- [Text segment]:
↓
The water shrew is much like the erd shrew in general appearance, but its fur is nearly black on the upper parts of the body, instead of the reddish-brown color which marks its relative. On the under parts its fur is beautifully white. The fur is very silky and has the useful property of repelling water. When swimming, the parts of the body which are submerged appear to be sprinkled with tiny silver beads, which give the animal a very brilliant appearance. This phenomenon is due to air-bubbles that cling to the fur. Water shrews are fond of pools and streams that are pretty well open to the sunlight.
The following account of them is given by the writer in "Longman's," already quoted: "See these water shrews, how they chase one another in the pool! Out of the water their fur is black and soft, but under it a thousand air-bubbles clothe them round till they flash like silver fishes in the sun. In and out of the weeds they swim, picking off the fresh-water shrimps from under the leaves. No sea otter is more at home under the water than they. Yet are their feet not webbed, but only fringed about with stiff white hairs. Instead of swimming with the direct motion of the water rat, the water shrew appears to move alternately both its feet on either side. Unlike the common shrew, which rears its young near the surface of the ground, often in the old nest of a field mouse, the water shrew nests in holes under the bank. It generally, I think always, appropriates some existing hole, which it no doubt improves to. its liking."
Fig. 3.—Water Shrew (Crossopits fodiens).
Besides catching aquatic insects, the water shrew roots out larvae from the muddy banks with its long snout, and does not hesitate to eat moths and other like insects which fall into the water and drown. The ears of this creature are peculiarly adapted to prevent the entrance of water. When it goes beneath the surface, the pressure of the water folds together three small valves, which effectually close the opening of the ear. "The total length of the water shrew is not quite four inches and a half, the length of the head and body being a little more than three inches, and that of the tail being about two inches. Its snout, although long, is not quite so narrow and pointed as that of the erd shrew, and its ears are remarkably small. When it swims, it has a curious habit of spreading out its sides, so as to flatten its body as it floats upon the water" (Wood).
Another kind of shrew which frequents the water is the oared shrew, so called from the oar-like shape of the feet and tail. It is the largest of the British shrews, its total length to the tip of the tail being about five inches and a quarter. The fur on its back is sprinkled with white hairs, and that on the flanks and belly is blackish gray, tinged with yellow. On account of the general dark appearance of its fur, it is sometimes called the "black water shrew." The rustic shrew (Corsira rustica) is found in many parts of England, while in Ireland it replaces the erd shrew.
The smallest mammal known to exist is found among the shrews. This is the Etruscan shrew, and it is found in Italy. Its head and body measure only an inch and a half in length, and its tail adds about an inch more.
↑
- [Data excerpt]:
↓
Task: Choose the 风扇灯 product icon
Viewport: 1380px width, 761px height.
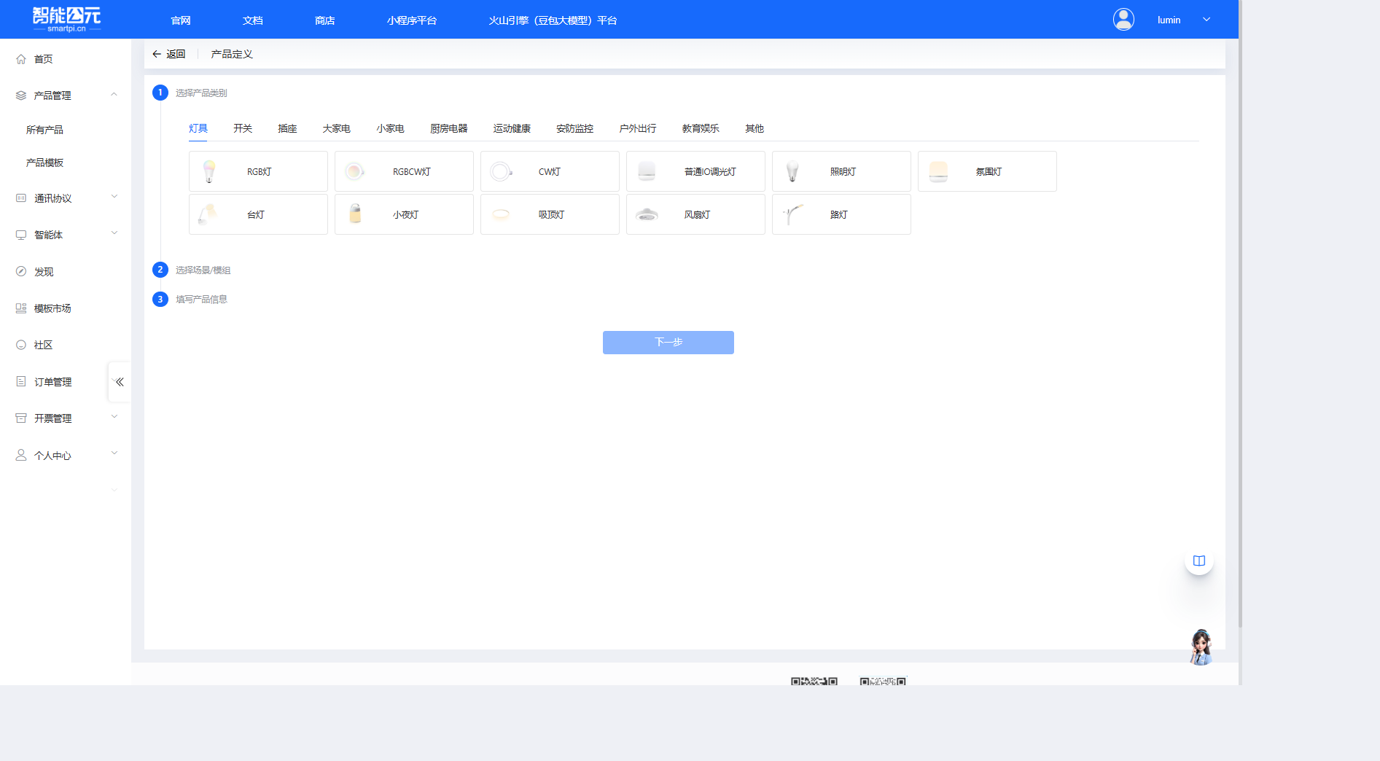Action: (x=647, y=214)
↑
- [Exercise instructions]: Edit the passage on water shrews: write it out again, starting with "Another kind of" and going on through "the erd shrew.", with "flanks" changed to "sides".

- [Exercise output]:
Another kind of shrew which frequents the water is the oared shrew, so called from the oar-like shape of the feet and tail. It is the largest of the British shrews, its total length to the tip of the tail being about five inches and a quarter. The fur on its back is sprinkled with white hairs, and that on the sides and belly is blackish gray, tinged with yellow. On account of the general dark appearance of its fur, it is sometimes called the "black water shrew." The rustic shrew (Corsira rustica) is found in many parts of England, while in Ireland it replaces the erd shrew.